= Recorded data =
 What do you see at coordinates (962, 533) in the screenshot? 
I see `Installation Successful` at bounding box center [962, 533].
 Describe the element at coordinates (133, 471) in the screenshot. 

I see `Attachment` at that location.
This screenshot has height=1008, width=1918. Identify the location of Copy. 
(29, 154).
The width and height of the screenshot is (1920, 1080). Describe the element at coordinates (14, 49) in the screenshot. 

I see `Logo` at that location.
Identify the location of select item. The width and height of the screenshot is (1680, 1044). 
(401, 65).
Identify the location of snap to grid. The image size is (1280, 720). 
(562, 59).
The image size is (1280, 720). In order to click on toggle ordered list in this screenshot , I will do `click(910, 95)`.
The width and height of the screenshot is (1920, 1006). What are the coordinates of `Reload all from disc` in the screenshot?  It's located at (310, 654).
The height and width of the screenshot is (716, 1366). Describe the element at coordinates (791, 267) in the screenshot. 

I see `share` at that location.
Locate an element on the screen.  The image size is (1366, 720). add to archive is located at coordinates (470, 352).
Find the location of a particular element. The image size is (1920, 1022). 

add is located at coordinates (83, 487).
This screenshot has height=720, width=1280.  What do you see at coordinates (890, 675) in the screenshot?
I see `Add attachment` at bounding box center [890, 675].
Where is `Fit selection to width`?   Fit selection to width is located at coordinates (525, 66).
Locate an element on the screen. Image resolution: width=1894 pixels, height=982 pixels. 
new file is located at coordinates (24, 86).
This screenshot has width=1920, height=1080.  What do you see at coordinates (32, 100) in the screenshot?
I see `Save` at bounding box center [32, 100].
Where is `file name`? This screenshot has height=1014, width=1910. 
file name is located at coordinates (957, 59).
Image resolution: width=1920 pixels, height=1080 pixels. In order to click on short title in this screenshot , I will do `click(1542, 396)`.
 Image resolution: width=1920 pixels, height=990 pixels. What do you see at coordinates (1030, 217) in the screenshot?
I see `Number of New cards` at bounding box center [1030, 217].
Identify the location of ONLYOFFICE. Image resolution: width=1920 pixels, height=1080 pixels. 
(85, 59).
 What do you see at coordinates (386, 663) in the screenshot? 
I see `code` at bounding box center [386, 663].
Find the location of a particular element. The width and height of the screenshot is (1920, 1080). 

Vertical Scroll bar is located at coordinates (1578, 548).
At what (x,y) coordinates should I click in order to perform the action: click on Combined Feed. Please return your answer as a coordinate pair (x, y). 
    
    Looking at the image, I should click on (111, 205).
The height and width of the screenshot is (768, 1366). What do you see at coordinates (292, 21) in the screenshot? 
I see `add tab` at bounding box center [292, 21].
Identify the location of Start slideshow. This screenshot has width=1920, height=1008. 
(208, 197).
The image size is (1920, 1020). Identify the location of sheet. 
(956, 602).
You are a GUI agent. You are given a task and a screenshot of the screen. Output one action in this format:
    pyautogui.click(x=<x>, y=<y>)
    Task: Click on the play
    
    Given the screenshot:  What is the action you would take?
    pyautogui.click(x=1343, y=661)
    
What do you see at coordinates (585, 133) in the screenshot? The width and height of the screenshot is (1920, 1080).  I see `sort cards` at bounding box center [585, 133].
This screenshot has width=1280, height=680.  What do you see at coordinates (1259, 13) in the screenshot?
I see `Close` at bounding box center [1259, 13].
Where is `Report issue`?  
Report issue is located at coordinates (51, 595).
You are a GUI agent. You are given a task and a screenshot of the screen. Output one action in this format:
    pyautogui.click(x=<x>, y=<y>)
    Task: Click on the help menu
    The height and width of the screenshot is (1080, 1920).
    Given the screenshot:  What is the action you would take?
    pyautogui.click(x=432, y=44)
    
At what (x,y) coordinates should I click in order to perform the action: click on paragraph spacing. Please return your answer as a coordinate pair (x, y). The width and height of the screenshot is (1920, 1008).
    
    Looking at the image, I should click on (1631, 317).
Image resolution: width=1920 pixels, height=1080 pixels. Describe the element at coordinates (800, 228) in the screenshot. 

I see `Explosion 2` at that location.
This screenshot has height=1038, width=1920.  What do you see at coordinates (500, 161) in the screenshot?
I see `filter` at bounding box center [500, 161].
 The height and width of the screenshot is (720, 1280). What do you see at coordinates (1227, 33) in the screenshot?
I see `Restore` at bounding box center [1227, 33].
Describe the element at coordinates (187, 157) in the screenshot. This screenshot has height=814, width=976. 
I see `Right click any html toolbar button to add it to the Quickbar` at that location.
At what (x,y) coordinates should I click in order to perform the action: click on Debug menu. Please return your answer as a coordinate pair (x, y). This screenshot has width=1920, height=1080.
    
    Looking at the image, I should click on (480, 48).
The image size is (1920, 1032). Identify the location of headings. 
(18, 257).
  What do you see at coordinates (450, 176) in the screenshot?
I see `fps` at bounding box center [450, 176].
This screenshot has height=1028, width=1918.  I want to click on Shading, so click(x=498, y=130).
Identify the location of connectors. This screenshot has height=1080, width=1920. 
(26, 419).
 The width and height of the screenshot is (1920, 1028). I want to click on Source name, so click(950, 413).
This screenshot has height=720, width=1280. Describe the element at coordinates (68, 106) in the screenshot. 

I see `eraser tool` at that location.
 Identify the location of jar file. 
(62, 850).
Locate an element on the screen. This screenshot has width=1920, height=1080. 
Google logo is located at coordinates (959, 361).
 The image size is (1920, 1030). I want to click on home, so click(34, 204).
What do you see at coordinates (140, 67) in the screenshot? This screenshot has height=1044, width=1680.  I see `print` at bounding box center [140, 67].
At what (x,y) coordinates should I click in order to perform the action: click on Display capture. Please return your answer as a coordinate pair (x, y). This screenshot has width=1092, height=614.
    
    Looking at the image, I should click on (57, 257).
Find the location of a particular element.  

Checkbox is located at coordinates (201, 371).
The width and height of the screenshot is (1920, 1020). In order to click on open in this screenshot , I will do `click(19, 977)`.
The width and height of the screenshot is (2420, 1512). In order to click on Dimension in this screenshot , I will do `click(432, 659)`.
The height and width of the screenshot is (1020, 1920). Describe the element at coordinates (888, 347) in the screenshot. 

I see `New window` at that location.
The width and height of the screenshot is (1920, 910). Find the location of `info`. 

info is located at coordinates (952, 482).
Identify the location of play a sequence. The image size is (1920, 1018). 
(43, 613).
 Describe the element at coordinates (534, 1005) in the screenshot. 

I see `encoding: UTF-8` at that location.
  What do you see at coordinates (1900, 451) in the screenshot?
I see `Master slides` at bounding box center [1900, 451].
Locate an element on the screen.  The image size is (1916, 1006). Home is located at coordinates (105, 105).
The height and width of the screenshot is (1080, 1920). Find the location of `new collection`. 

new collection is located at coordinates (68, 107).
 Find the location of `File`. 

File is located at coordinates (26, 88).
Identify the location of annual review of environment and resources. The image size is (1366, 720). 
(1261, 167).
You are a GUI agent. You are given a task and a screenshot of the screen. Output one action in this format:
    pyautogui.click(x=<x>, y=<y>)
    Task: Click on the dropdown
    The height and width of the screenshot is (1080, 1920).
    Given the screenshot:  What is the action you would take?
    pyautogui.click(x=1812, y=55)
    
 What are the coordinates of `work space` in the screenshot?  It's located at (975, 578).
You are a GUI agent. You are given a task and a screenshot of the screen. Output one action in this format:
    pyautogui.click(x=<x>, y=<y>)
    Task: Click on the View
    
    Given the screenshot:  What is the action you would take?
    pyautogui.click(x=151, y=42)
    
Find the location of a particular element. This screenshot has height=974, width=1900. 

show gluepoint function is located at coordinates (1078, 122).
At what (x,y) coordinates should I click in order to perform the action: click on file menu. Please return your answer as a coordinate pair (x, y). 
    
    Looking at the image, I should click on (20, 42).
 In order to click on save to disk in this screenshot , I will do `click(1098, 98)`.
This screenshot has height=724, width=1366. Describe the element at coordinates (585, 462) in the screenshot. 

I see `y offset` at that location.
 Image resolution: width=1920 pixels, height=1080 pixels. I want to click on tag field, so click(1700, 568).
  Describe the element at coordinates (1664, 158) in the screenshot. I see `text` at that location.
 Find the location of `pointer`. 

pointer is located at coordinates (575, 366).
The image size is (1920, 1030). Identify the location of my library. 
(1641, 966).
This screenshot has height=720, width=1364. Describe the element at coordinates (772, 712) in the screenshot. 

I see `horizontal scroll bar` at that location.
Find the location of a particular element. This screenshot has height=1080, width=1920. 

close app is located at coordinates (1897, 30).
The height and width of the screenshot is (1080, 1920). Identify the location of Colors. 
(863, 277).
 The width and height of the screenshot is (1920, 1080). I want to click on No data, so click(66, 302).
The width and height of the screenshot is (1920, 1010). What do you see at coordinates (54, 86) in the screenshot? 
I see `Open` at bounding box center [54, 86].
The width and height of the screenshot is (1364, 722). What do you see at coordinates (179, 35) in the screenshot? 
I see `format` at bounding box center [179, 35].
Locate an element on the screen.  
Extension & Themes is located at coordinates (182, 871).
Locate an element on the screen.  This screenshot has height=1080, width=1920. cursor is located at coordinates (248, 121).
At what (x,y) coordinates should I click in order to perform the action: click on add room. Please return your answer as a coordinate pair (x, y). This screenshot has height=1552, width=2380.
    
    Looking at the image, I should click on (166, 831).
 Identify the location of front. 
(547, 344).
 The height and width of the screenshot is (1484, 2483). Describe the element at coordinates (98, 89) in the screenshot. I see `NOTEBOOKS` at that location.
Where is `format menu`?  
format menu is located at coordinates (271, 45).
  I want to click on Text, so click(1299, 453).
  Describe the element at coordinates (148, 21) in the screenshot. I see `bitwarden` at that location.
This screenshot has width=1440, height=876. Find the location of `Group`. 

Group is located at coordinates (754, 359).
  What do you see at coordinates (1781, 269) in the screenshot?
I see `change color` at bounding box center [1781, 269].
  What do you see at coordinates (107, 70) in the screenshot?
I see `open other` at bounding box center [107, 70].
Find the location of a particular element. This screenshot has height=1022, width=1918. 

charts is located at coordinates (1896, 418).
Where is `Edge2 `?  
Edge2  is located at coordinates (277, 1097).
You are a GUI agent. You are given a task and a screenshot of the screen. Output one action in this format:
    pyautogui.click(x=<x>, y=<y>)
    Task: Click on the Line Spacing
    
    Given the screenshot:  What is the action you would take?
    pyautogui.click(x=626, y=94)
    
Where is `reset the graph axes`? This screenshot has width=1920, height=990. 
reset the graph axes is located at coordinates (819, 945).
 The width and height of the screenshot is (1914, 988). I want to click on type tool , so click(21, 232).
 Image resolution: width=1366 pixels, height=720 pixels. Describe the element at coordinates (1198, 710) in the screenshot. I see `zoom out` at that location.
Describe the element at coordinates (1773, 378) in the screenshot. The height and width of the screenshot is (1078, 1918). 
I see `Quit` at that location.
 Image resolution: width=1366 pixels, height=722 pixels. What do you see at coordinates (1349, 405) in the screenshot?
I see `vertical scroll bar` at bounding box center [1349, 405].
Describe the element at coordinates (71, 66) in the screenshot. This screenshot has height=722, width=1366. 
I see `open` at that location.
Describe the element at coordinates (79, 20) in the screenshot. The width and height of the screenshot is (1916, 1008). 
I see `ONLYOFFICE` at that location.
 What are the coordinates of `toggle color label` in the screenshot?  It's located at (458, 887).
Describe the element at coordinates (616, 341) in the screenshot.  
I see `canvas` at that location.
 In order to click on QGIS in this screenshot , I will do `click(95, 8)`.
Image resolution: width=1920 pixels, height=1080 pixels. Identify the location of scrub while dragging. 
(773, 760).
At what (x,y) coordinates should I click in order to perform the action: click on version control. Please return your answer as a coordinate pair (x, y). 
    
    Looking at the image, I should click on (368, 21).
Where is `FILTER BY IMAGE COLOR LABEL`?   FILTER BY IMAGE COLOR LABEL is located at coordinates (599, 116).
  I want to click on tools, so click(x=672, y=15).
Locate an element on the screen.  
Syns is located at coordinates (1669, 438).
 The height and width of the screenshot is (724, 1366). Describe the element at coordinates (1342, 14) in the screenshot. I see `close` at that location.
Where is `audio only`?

= The problem =
Copy the records word for word, beginning at the line that contains "The height and width of the screenshot is (1080, 1920). Identify" and stopping after the line that contains "center [54, 86].".

= Response =
The height and width of the screenshot is (1080, 1920). Identify the location of Colors. 
(863, 277).
 The width and height of the screenshot is (1920, 1080). I want to click on No data, so click(66, 302).
The width and height of the screenshot is (1920, 1010). What do you see at coordinates (54, 86) in the screenshot? 
I see `Open` at bounding box center [54, 86].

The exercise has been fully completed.